◆ **Extrait du texte**
========================

Ce n'est jamais bon signe, pour un parti politique, que de devoir faire des changements à la tête de son organisation de campagne au beau milieu d'une campagne électorale. Mais lorsqu'il lui faut, en plus, faire appel à un stratège étranger après 40 jours de campagne, comme le Parti conservateur vient de le faire, c'est que ça ne tourne vraiment pas rond.

Ralentis par l'«affaire Duffy», par les mauvaises nouvelles économiques et par la crise des réfugiés syriens, les conservateurs ont été incapables, depuis le début août, de prendre réellement leur erre d'aller dans cette campagne. Il est peut-être trop tôt pour parler de panique à bord du bateau, mais chose certaine, il y a de la houle depuis quelques jours.

En début de semaine, le chef de cabinet de Stephen Harper, Ray Novak, a quitté précipitamment l'avion de campagne du chef pour rentrer au quartier général de la campagne conservatrice, à Ottawa. Pas exactement un vote de confiance envers sa directrice de campagne, Jenny Byrne, critiquée à l'interne pour les ratés du parti.

========================

◆ **Lignes de données**
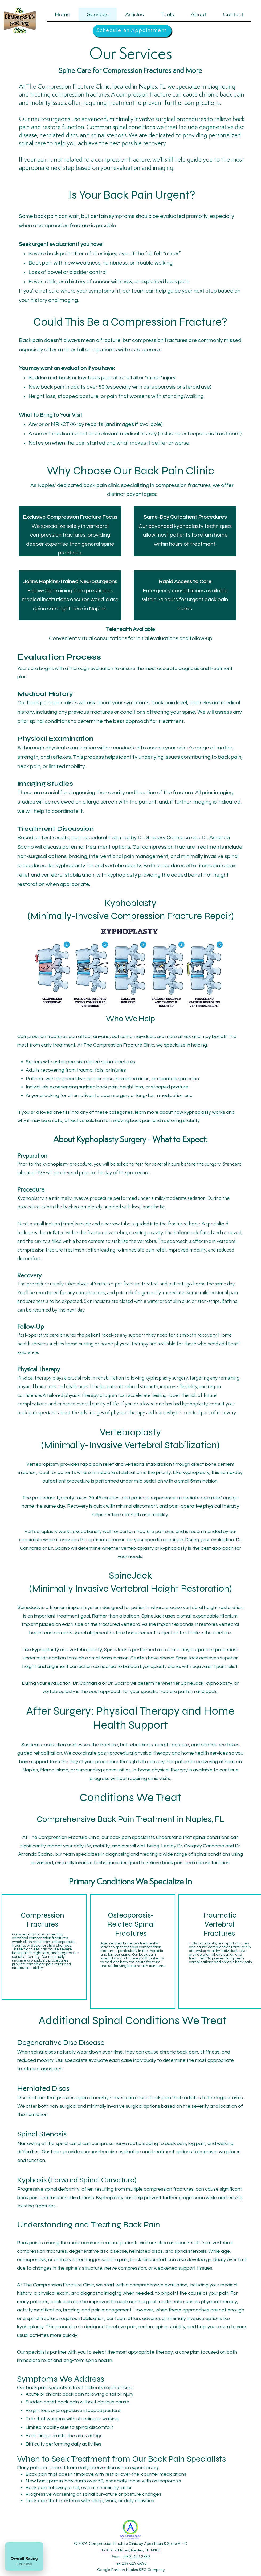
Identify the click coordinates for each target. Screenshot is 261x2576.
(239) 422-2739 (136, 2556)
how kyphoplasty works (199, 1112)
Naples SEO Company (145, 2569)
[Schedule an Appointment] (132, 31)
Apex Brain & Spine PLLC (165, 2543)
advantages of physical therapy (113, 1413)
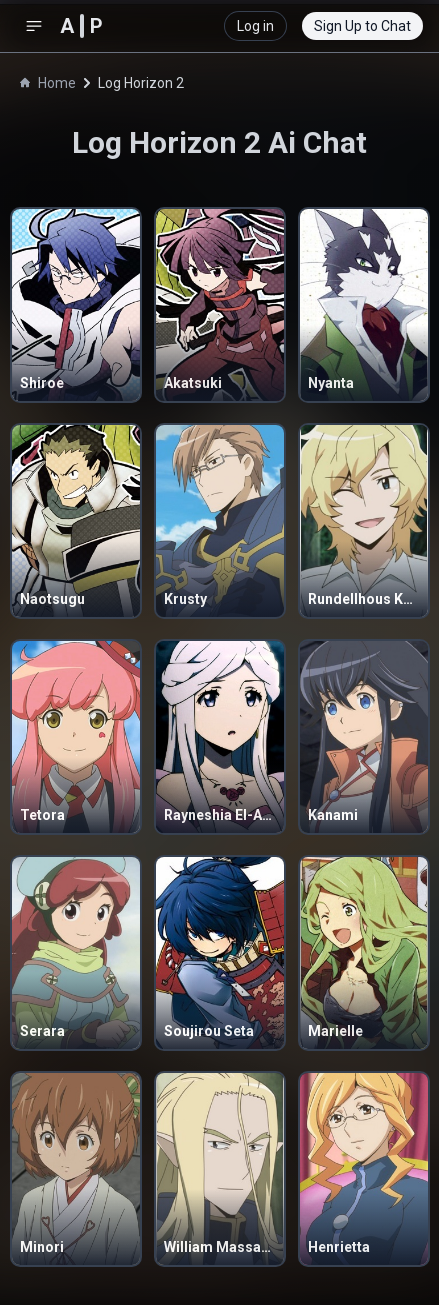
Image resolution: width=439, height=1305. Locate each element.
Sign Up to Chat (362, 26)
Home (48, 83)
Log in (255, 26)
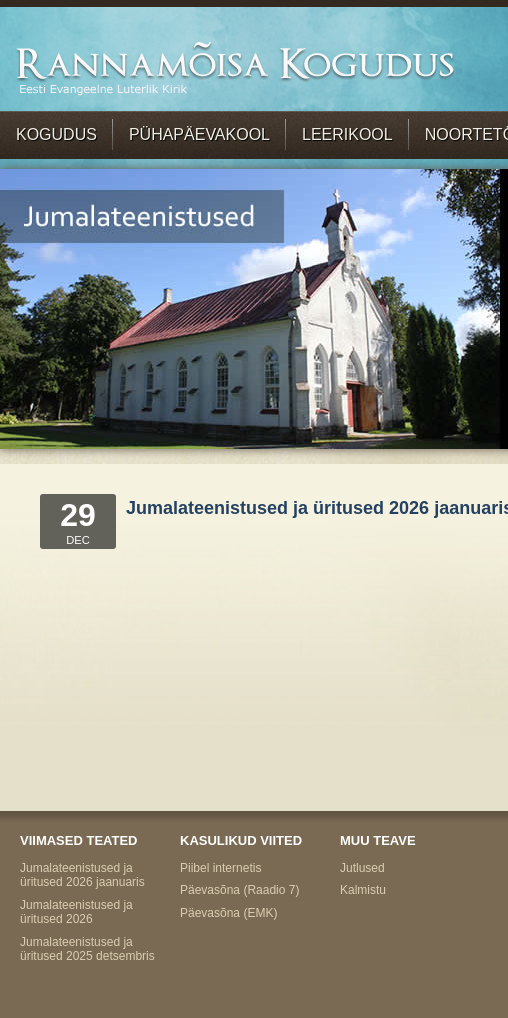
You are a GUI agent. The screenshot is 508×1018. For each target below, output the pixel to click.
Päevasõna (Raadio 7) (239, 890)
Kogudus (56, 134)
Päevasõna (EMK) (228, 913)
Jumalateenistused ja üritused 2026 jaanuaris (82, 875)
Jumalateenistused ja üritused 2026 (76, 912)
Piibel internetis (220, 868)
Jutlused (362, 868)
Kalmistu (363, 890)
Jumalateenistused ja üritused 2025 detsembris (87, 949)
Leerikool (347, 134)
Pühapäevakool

========================

◆ **Exercices**
1/ Modifiez le passage des lignes de données allant de la ligne qui contient « Apex Brain & Spine PLLC (165, 2543) » jusqu'à la fin de ces lignes, bornes comprises, en remplaçant « Jutlused » par « Sermons » sans rien changer d'autre. Omettez les images dans votre réponse.
2/ Reprenez le texte sur la campagne des conservateurs à partir de l'endroit où il s'arrête.

◆ **Corrigés**
1/
Apex Brain & Spine PLLC (165, 2543)
advantages of physical therapy (113, 1413)
Image resolution: width=439, height=1305. Locate each element.
Sign Up to Chat (362, 26)
Home (48, 83)
Log in (255, 26)
You are a GUI agent. The screenshot is 508×1018. For each target below, output the pixel to click.
Päevasõna (Raadio 7) (239, 890)
Kogudus (56, 134)
Päevasõna (EMK) (228, 913)
Jumalateenistused ja üritused 2026 jaanuaris (82, 875)
Jumalateenistused ja üritused 2026 (76, 912)
Piibel internetis (220, 868)
Sermons (362, 868)
Kalmistu (363, 890)
Jumalateenistused ja üritused 2025 detsembris (87, 949)
Leerikool (347, 134)
Pühapäevakool

2/
Autre signe de désorganisation, le Parti conservateur a fait appel ces derniers jours à Lynton Crosby, un stratège politique australien qui a, notamment, travaillé avec le chef conservateur britannique David Cameron, élu à la tête d'un gouvernement majoritaire le printemps dernier. M. Crosby a largement contribué à cette victoire décisive surprise de M. Cameron, selon les médias britanniques, qui parlent de lui comme «un génie diabolique» et un «maître de l'art sombre».

Le fait que Stephen Harper soit forcé de se tourner vers un stratège australien démontre, bien sûr, que son parti en arrache, mais cela impose un autre constat: le premier ministre sortant a fait le vide autour de lui au fil des années et il est aujourd'hui bien seul, privé de personnes de confiance dans son entourage.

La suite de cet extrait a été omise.